Stored items.
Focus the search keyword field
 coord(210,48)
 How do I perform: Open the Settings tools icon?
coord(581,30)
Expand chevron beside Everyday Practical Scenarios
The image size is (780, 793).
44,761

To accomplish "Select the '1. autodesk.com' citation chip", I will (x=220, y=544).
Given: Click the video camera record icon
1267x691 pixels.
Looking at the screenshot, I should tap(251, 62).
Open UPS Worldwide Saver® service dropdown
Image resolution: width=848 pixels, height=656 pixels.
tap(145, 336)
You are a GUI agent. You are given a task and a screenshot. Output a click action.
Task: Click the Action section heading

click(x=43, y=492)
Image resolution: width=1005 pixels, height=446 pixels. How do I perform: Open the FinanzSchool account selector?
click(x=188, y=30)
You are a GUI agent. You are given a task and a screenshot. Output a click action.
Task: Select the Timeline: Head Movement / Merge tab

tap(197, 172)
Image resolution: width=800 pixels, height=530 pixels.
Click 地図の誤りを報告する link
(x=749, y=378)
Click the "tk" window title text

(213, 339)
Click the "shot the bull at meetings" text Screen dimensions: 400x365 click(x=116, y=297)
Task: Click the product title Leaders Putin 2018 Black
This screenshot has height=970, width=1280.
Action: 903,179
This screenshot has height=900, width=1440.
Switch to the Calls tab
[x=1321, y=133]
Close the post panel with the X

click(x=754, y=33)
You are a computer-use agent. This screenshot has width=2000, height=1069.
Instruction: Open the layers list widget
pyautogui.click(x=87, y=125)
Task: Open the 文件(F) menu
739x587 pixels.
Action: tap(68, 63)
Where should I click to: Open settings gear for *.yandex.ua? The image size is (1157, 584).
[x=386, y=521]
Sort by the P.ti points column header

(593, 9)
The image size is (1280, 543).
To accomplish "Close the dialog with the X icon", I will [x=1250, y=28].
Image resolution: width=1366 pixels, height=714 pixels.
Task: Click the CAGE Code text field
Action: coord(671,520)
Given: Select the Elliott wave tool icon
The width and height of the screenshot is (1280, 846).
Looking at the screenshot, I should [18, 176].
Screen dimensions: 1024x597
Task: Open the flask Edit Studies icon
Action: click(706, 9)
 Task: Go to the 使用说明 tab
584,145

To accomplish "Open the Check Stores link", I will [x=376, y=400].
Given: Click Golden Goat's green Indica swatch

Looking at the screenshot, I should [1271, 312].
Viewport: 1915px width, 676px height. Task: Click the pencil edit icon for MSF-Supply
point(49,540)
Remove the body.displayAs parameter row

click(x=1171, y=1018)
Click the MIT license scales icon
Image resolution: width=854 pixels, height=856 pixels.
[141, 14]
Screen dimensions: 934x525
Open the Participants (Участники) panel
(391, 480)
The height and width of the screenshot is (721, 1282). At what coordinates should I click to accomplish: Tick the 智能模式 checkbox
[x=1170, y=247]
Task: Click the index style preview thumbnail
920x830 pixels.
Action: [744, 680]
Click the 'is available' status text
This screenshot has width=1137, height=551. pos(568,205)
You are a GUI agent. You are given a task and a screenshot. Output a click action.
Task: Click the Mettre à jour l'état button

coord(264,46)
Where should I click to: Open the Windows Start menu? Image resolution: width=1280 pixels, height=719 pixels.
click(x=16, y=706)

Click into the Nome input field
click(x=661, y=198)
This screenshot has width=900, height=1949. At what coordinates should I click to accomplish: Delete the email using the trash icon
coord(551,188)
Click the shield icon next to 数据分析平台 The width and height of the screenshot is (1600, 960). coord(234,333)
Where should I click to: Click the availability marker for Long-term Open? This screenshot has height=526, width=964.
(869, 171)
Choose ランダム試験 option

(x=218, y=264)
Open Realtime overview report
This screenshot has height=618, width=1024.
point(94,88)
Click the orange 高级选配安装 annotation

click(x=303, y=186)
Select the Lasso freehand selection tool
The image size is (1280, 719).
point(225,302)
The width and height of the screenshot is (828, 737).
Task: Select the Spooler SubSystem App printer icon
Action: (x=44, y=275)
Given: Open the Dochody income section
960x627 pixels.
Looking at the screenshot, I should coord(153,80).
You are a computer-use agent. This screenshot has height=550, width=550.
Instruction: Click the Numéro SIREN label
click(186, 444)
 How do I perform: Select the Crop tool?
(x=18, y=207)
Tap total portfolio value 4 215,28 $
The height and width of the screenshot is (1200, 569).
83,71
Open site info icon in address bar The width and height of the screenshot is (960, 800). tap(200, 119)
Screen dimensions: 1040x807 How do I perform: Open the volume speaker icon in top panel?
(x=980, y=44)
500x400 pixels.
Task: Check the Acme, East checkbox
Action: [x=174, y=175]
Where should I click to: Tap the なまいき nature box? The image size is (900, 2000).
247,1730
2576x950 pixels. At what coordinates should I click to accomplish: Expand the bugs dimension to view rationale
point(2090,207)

What this task involves.
Above are the entries; repeat their lines exactly, from the first through the one that contains "Given: Select the Elliott wave tool icon".

Written solution.
Focus the search keyword field
 coord(210,48)
 How do I perform: Open the Settings tools icon?
coord(581,30)
Expand chevron beside Everyday Practical Scenarios
The image size is (780, 793).
44,761

To accomplish "Select the '1. autodesk.com' citation chip", I will (x=220, y=544).
Given: Click the video camera record icon
1267x691 pixels.
Looking at the screenshot, I should tap(251, 62).
Open UPS Worldwide Saver® service dropdown
Image resolution: width=848 pixels, height=656 pixels.
tap(145, 336)
You are a GUI agent. You are given a task and a screenshot. Output a click action.
Task: Click the Action section heading

click(x=43, y=492)
Image resolution: width=1005 pixels, height=446 pixels. How do I perform: Open the FinanzSchool account selector?
click(x=188, y=30)
You are a GUI agent. You are given a task and a screenshot. Output a click action.
Task: Select the Timeline: Head Movement / Merge tab

tap(197, 172)
Image resolution: width=800 pixels, height=530 pixels.
Click 地図の誤りを報告する link
(x=749, y=378)
Click the "tk" window title text

(213, 339)
Click the "shot the bull at meetings" text Screen dimensions: 400x365 click(x=116, y=297)
Task: Click the product title Leaders Putin 2018 Black
This screenshot has height=970, width=1280.
Action: 903,179
This screenshot has height=900, width=1440.
Switch to the Calls tab
[x=1321, y=133]
Close the post panel with the X

click(x=754, y=33)
You are a computer-use agent. This screenshot has width=2000, height=1069.
Instruction: Open the layers list widget
pyautogui.click(x=87, y=125)
Task: Open the 文件(F) menu
739x587 pixels.
Action: tap(68, 63)
Where should I click to: Open settings gear for *.yandex.ua? The image size is (1157, 584).
[x=386, y=521]
Sort by the P.ti points column header

(593, 9)
The image size is (1280, 543).
To accomplish "Close the dialog with the X icon", I will [x=1250, y=28].
Image resolution: width=1366 pixels, height=714 pixels.
Task: Click the CAGE Code text field
Action: coord(671,520)
Given: Select the Elliott wave tool icon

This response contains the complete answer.